Started debugging an issue where Linux started calling OOM reaper despite tons of memory is used as Linux cached pages. My assumption was if there is a memory pressure, cache should shrink and leave way for the application to use. This is the documented and expected behavior. OOM reaper is called when few number of times page allocation has failed consequently. If for example mysql wants to grow its buffer and it asks for a page allocation and if the page allocation fails repeatedly, kernel invokes oom reaper. OOM reaper won't move out pages, it sleeps for some time and sees if kswapd or a program has freed up caches/application pages. If not it will start doing the dirty job of killing applications and freeing up memory. In our mysql setup, mysql is the application using most of the Used Memory, so no other application can free up memory for mysql to use. Cached pages are stored as 2 lists in Linux kernel viz active and inactive.
More details here
https://www.kernel.org/doc/gorman/html/understand/understand013.html

Linux tries to move frames from active to inactive list if the cached pages are 2/3 full or the memory used by cached pages have to be shrunk due to low mem threshold. And the inactive cached pages are flushed to disk. So in this OOM incident, it clearly says page cache didn't shrink as fast as needed. There is a open question on this, not sure which would be the right forum to ask this question

https://www.reddit.com/r/kernel/comments/agnt4q/query_on_linux_page_cache/
Now adding 3 to vm.drop_caches will flush page cache in its entirety. It can be done before our peak growth but we wanted to know whats the impact due to that. After reading mysql documentation on innodb buffer pools, we came to know innodb implements its own page cache where it stores the frequently used rows in buffers whose max limit is configured by us as 80% of physical memory. Again when the used memory of buffer reaches 2/3 of its size, mysql will start evicting, writes will reach files when dirty threshold is reached or log files checkpointing have to be done. Since innodb have its own cache and eviction policy of the filebacked databases, maintaining those database files in linux page cache is definitely a duplicity and it is going to skew the least recently used metrics of linux page cache. As a result we disabled the caching of innodb pages by asking mysql to use O_DIRECT to open database files

https://dba.stackexchange.com/questions/226142/innodb-cache-duplication-due-to-os-page-cache-and-buffer-pool

I'm a firm believer that adding swap memory will affect performance and its better to kill the program and start again instead of letting it swap. We started looking at our innodb buffer pool, and our query pattern, it looked our data in buffer pool is not evicted though its not used as the buffer has still place to grow. Adding swap will swap the least used application memory based on vm.swappiness value. 
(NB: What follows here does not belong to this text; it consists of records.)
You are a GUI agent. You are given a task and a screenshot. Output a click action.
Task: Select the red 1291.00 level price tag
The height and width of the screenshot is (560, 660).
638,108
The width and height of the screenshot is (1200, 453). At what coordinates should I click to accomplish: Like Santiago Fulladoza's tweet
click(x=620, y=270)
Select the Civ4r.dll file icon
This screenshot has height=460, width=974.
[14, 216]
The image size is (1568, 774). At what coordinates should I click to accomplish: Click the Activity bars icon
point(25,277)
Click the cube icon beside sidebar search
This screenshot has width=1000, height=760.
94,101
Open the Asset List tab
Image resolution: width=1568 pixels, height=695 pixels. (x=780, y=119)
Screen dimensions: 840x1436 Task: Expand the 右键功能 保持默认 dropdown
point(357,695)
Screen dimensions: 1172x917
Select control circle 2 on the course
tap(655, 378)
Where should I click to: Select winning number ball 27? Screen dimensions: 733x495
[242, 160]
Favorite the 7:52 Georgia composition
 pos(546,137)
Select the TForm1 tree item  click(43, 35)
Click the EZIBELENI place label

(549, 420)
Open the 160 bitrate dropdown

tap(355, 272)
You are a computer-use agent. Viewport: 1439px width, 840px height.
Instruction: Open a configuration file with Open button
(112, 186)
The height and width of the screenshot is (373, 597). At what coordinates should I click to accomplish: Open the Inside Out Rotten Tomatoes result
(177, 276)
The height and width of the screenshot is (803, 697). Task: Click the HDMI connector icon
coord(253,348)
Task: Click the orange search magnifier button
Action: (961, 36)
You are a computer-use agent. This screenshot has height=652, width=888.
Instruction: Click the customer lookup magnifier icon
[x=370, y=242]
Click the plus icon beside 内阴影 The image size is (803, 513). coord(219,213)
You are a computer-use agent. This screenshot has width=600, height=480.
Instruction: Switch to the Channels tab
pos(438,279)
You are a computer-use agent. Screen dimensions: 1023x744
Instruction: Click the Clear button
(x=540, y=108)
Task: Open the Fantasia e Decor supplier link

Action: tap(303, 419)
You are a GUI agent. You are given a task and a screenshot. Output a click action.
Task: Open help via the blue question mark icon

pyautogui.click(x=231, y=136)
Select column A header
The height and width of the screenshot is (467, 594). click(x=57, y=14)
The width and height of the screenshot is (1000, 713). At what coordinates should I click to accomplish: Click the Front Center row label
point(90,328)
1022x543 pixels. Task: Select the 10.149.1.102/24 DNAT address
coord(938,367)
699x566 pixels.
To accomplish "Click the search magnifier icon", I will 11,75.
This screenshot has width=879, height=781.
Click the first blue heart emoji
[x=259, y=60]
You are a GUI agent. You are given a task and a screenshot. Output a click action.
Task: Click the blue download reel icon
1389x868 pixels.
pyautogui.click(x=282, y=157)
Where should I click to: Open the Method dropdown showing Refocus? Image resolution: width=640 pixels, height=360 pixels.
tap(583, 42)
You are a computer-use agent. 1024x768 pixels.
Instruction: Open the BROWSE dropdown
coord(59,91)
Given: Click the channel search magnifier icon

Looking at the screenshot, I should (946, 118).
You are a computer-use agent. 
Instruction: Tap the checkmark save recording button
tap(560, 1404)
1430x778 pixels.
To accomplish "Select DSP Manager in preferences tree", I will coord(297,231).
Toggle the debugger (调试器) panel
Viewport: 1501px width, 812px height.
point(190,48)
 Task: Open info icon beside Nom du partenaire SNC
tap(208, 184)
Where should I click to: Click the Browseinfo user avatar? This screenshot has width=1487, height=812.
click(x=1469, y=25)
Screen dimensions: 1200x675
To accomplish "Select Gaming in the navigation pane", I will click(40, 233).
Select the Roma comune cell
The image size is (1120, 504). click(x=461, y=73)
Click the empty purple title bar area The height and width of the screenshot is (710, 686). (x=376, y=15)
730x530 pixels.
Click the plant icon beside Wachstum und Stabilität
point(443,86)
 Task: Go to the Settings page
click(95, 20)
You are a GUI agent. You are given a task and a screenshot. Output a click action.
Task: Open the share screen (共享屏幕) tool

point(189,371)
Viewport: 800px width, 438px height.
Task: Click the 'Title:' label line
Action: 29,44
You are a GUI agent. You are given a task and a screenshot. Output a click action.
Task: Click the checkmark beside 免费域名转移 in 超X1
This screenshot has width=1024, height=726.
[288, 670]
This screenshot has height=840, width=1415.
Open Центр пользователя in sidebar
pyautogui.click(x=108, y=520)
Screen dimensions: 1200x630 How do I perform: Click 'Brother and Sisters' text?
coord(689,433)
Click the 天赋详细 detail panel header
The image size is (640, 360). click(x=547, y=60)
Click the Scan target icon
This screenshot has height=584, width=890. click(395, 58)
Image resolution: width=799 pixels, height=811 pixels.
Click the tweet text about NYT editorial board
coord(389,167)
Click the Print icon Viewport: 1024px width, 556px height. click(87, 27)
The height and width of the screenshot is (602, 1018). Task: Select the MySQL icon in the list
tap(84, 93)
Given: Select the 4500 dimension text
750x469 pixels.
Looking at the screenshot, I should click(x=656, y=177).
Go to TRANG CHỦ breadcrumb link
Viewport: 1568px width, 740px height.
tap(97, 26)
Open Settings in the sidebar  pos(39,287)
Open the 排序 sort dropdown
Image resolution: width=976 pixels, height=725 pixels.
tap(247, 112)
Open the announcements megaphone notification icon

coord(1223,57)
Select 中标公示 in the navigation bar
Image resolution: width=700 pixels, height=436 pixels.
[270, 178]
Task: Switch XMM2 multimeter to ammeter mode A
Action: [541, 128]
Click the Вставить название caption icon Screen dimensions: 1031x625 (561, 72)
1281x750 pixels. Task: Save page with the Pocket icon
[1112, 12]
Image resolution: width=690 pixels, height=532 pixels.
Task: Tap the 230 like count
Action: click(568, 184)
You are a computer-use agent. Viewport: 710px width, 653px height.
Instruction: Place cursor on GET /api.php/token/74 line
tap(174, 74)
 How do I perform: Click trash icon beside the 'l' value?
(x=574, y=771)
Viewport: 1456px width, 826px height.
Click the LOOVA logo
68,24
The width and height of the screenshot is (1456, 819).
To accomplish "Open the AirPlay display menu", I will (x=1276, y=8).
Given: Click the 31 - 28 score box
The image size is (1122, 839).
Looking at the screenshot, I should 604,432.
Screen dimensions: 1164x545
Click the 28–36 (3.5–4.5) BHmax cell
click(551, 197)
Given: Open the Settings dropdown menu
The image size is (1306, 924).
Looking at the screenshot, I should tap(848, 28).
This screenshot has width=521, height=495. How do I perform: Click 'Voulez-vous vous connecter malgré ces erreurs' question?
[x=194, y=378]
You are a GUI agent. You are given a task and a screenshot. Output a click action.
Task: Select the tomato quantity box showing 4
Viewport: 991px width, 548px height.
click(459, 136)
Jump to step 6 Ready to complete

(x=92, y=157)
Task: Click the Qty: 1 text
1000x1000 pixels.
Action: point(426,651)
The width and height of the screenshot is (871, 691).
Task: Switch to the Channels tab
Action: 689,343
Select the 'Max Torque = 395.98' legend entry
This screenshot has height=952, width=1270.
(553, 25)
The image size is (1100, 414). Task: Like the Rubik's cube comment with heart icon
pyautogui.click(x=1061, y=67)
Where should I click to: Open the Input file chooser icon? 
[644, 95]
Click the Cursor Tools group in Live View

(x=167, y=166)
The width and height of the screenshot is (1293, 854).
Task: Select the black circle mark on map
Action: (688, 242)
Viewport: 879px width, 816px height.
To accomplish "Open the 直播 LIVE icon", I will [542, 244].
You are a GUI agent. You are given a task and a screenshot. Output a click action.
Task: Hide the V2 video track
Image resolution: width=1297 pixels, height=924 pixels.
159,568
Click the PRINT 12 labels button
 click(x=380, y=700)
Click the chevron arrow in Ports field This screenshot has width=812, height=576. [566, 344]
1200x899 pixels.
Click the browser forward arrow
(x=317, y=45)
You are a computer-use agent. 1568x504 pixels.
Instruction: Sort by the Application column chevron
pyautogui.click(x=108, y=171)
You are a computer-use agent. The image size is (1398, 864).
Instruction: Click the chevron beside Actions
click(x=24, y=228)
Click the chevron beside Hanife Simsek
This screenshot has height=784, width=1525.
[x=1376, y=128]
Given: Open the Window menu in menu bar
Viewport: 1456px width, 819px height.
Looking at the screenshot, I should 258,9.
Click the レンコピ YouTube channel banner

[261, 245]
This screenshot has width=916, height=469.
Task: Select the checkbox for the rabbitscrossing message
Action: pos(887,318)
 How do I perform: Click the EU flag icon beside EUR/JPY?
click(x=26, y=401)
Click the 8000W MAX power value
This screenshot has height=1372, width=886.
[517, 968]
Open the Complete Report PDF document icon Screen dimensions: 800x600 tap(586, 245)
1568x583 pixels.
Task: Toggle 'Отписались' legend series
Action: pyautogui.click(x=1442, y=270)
https://unix.stackexchange.com/questions/32333/what-does-the-vm-swappiness-parameter-really-control

As per the mathematics above swappiness dictate linearly how early kswapd should swap out application pages. If swappiness value is low, only cached file pages will be evicted to disk and if swappiness is very high(close to 100), applications will be swapped before cached pages. Based on our earlier understanding of the problem, we came to the conclusion
1)Earlier there was a increased memory pressure because of cache duplicity and its no longer there due to O_DIRECT
2)There are still some data in page cache which are binlogs, transaction log files.

https://github.com/tobert/pcstat
This is a nice tool which helps us understand what is cached.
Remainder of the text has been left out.